Clinical Trial Details
— Status: Not yet recruiting
Administrative data
NCT number |
NCT06309056 |
Other study ID # |
MP-05-2024-3903 |
Secondary ID |
|
Status |
Not yet recruiting |
Phase |
Phase 2
|
First received |
|
Last updated |
|
Start date |
March 2024 |
Est. completion date |
March 2026 |
Study information
Verified date |
March 2024 |
Source |
Sir Mortimer B. Davis - Jewish General Hospital |
Contact |
Emily Ajit-Roger |
Phone |
4383956492 |
Email |
emily.ajit-roger[@]mail.mcgill.ca |
Is FDA regulated |
No |
Health authority |
|
Study type |
Interventional
|
Clinical Trial Summary
This study aims to measure if using neuromuscular electrical stimulation (NMES) effectively
improves swallowing, drooling (if applicable), feeding ability, physical growth and quality
of life in children with severe dysphagia. This pilot study is for children aged over 18
months old with dysphagia. It aims to investigate a new approach to help children improve
their swallowing function. Some published studies have shown that electrical stimulation to
muscles involved in swallowing may help children with dysphagia.
In this pilot study, NMES will be used. This procedure delivers electrical stimulation to
make participants' muscles contract. Electrodes are placed on the skin, over the muscles that
help with swallowing, and an electric current is delivered through wires which are connected
to a small machine. The current is controlled through a small, handheld device. NMES will be
applied to muscles involved in eating, drinking and swallowing. NMES will be applied to the
participant alongside their regular treatment. No medications or treatments will be added,
modified or discontinued as part of this study.
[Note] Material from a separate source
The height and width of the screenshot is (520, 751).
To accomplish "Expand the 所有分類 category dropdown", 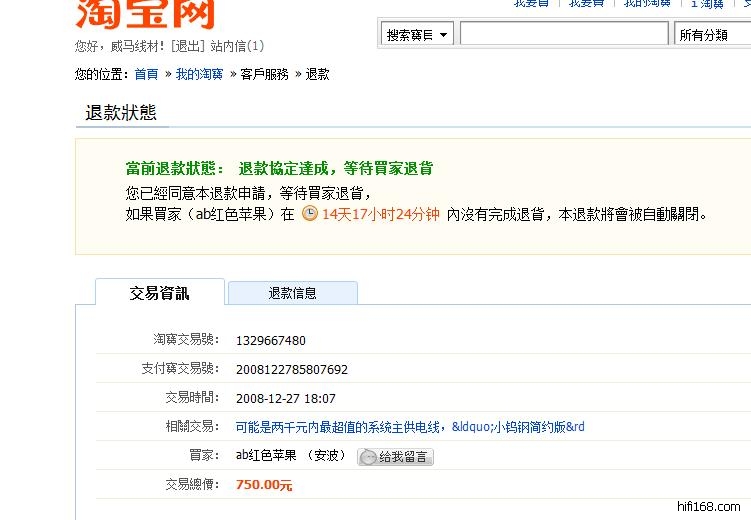I will (x=712, y=35).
The overall duration of the study per participant will last a total of nine months. For the
first three months, the participant will receive the NMES twice a week. There will be no
interventions or follow-up appointments scheduled for the following 6 months. Then, there
will be a final follow-up meeting 9 months following the start of the intervention to
evaluate for lasting changes.
Description:
The proposed study will consist of a sample size of 10 to 20 children over 18 months
diagnosed with oropharyngeal dysphagia, as confirmed by fiberoptic endoscopic evaluation of
swallowing (FEES) or videofluoroscopic swallowing study (VFSS). Participants will be
recruited at the Lethbridge-Layton-Mackay Rehabilitation Centre Salivation Management Clinic
and the Dysphagia and Feeding Disturbance Clinic.
The sample size is based on the number of children who are followed at this clinic who would
likely meet the inclusion criteria for this study. It is also based on the availability of
human resources.
Participants will be recruited at the Lethbridge-Layton-Mackay Rehabilitation Centre
Salivation Management Clinic and the Dysphagia and Feeding Disturbance Clinic. Any
instrumental swallowing examination performed up to one year before initiating interventions,
at any point during the study, and up to one year following the completion of the
interventions, will be retrieved.
VitalStim pediatric electrodes will be placed depending on the impairment causing the child's
dysphagia. Electrodes will only be placed on intact skin. No current channels will be placed
on a surgical incision or through indwelling foreign material such as tracheostomy, staples
or sutures. Current will be applied at the highest tolerated intensity, between 2-25
milliamps. As per the individualized nature of this intervention, the intensity will be
individualized per patient and per session. A therapeutic intensity range will be determined
by assessing for two or more of the following signs: a change in the audible quality of
swallow, description of grabbing/pulling, triggered swallowing, better swallowing than
without NMES as evaluated by the clinician (stronger muscles involved in swallowing by
palpation, decrease in drooling, improved lip closure, decreased signs of aspiration, ability
to swallow a higher quantity of food, ability to swallow food of better consistency), sitting
up straight, reaching for electrodes or change of voice. The other parameters will be based
on the VitalStim protocol: frequency 80 pps, phase duration 300 microseconds and duty cycle
57:1.
Each session will last up to 45 minutes, as tolerated by the child, twice weekly, for three
months. The overall duration of the study will last nine months. For the first three months,
the participant will receive the intervention twice a week. There will then be a final
follow-up meeting six months after the final intervention. There will be a total of 25
sessions. At the first session, participants and their parent/caregiver will complete four
questionnaires evaluating the child's feeding ability, the child's drooling, the child's
overall quality of life and the impact and stress that feeding difficulties have on the
child's parent. Each questionnaire will take approximately 5 minutes to complete. If the
child has a developmental age of 4 or below, the parent/caregiver will complete all the
questionnaires. If the child has a developmental age of 5 or older, they will complete one
questionnaire by themselves, and the others will be completed by the parent/caregiver. Also,
the child will be measured and weighed. These parameters will be repeated at the final
intervention session (week 12) and six months later (week 36).